-- Task inputs follows --
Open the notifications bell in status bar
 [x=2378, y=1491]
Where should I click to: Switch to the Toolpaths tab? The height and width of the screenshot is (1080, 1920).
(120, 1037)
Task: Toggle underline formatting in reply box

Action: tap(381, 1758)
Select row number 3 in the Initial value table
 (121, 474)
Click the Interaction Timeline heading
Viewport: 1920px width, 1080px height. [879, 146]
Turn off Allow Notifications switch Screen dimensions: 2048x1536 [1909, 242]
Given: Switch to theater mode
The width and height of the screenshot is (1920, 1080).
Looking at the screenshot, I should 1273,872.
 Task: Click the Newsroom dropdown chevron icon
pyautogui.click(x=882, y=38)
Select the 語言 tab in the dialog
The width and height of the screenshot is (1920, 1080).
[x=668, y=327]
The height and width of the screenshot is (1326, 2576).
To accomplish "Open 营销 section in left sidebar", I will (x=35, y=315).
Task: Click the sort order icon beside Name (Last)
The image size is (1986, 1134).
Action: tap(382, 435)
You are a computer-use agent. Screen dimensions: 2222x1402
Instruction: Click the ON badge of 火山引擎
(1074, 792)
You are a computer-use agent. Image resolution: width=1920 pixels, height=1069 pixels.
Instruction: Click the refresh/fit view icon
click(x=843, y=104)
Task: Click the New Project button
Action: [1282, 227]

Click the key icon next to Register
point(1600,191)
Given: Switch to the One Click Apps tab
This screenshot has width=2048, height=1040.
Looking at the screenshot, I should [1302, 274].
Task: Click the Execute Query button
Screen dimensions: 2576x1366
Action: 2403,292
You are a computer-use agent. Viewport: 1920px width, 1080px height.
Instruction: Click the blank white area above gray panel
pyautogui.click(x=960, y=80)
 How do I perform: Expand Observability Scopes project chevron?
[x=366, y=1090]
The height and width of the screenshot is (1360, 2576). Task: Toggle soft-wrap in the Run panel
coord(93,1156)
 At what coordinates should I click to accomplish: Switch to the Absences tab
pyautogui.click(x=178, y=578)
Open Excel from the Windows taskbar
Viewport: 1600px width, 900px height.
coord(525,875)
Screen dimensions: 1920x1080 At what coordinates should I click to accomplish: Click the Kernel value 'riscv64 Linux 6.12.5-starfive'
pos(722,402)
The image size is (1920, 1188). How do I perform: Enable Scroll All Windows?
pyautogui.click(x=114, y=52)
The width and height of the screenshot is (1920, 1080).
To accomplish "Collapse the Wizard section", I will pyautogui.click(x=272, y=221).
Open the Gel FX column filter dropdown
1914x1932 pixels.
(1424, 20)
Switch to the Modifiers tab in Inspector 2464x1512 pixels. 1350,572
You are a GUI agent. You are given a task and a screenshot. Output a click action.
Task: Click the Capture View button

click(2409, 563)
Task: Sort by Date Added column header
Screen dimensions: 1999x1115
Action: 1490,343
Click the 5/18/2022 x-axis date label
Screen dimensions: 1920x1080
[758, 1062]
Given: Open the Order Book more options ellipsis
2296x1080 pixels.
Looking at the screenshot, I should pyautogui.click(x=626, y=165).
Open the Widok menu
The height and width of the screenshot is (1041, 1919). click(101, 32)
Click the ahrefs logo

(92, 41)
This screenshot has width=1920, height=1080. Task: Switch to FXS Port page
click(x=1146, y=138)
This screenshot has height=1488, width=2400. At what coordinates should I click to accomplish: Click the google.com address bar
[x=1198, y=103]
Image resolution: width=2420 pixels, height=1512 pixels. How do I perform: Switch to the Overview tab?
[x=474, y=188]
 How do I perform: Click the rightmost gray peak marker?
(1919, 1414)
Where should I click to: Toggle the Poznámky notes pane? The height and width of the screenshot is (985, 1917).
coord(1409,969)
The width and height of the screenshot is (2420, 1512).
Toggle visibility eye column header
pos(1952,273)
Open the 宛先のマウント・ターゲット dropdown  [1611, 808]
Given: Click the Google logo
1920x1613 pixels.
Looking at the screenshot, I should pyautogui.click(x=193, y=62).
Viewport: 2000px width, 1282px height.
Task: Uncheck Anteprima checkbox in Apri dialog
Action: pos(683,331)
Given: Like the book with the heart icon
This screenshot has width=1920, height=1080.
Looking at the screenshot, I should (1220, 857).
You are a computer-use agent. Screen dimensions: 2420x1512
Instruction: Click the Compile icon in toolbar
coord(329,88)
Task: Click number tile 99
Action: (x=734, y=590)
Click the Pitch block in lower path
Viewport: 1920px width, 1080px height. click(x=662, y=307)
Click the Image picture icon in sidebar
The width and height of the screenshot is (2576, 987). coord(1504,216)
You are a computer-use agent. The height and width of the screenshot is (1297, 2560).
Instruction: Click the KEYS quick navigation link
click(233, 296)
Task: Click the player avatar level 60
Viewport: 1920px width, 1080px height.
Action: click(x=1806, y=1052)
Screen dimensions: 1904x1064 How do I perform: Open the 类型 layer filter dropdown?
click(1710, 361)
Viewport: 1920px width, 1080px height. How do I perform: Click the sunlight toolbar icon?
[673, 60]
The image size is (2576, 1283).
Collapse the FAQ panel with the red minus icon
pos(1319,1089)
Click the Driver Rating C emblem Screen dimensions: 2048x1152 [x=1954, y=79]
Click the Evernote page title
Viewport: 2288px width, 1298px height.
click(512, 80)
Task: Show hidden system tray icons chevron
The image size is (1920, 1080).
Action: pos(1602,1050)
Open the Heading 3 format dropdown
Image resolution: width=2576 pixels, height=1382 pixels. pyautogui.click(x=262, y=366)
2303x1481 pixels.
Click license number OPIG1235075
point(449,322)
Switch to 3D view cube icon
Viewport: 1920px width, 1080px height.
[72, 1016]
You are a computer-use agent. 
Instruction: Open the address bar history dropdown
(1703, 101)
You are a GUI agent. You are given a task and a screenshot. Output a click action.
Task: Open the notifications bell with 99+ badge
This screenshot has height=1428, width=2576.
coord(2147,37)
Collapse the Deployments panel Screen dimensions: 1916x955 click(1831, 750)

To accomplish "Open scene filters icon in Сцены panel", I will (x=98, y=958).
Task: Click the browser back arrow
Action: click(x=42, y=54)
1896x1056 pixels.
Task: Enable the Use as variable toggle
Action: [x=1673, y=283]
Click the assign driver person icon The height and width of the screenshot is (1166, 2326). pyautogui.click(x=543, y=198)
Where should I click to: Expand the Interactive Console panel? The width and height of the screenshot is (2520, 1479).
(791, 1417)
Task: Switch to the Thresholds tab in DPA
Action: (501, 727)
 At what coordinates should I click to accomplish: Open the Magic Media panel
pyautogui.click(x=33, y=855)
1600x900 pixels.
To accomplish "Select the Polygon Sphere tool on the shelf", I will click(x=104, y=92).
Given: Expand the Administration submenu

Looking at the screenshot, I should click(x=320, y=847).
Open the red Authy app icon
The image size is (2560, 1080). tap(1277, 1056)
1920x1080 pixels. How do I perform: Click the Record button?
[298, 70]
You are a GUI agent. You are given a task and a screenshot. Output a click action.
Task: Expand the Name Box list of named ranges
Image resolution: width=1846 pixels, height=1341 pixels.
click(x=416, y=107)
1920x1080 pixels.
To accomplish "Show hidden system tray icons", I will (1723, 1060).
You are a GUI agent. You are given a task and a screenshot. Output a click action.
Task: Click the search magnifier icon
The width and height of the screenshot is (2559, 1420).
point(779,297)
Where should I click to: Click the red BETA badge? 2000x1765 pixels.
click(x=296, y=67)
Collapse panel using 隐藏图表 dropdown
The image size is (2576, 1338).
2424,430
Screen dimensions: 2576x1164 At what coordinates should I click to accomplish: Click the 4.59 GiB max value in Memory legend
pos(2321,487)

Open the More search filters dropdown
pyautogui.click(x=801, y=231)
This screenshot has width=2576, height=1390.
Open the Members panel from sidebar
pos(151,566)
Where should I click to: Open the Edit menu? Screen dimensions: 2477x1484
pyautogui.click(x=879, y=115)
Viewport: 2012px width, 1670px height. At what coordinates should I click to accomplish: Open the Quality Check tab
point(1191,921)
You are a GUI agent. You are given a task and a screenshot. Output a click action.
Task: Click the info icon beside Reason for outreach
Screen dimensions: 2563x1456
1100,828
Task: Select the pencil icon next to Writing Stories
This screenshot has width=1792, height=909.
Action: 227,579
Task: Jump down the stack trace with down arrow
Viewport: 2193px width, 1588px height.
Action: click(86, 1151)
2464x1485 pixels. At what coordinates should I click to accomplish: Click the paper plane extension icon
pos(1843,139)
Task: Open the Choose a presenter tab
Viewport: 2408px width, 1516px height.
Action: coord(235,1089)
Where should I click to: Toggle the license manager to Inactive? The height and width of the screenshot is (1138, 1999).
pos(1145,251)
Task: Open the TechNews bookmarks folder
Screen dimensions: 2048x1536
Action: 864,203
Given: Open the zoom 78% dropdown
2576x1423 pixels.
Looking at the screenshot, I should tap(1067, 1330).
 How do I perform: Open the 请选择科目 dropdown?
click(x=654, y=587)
-- Task inputs concluded --
### Work required
Wherever the string "tray" occurs in the records, copy the line it is in.

### Exercise solution
Task: Show hidden system tray icons chevron
To accomplish "Show hidden system tray icons", I will (1723, 1060).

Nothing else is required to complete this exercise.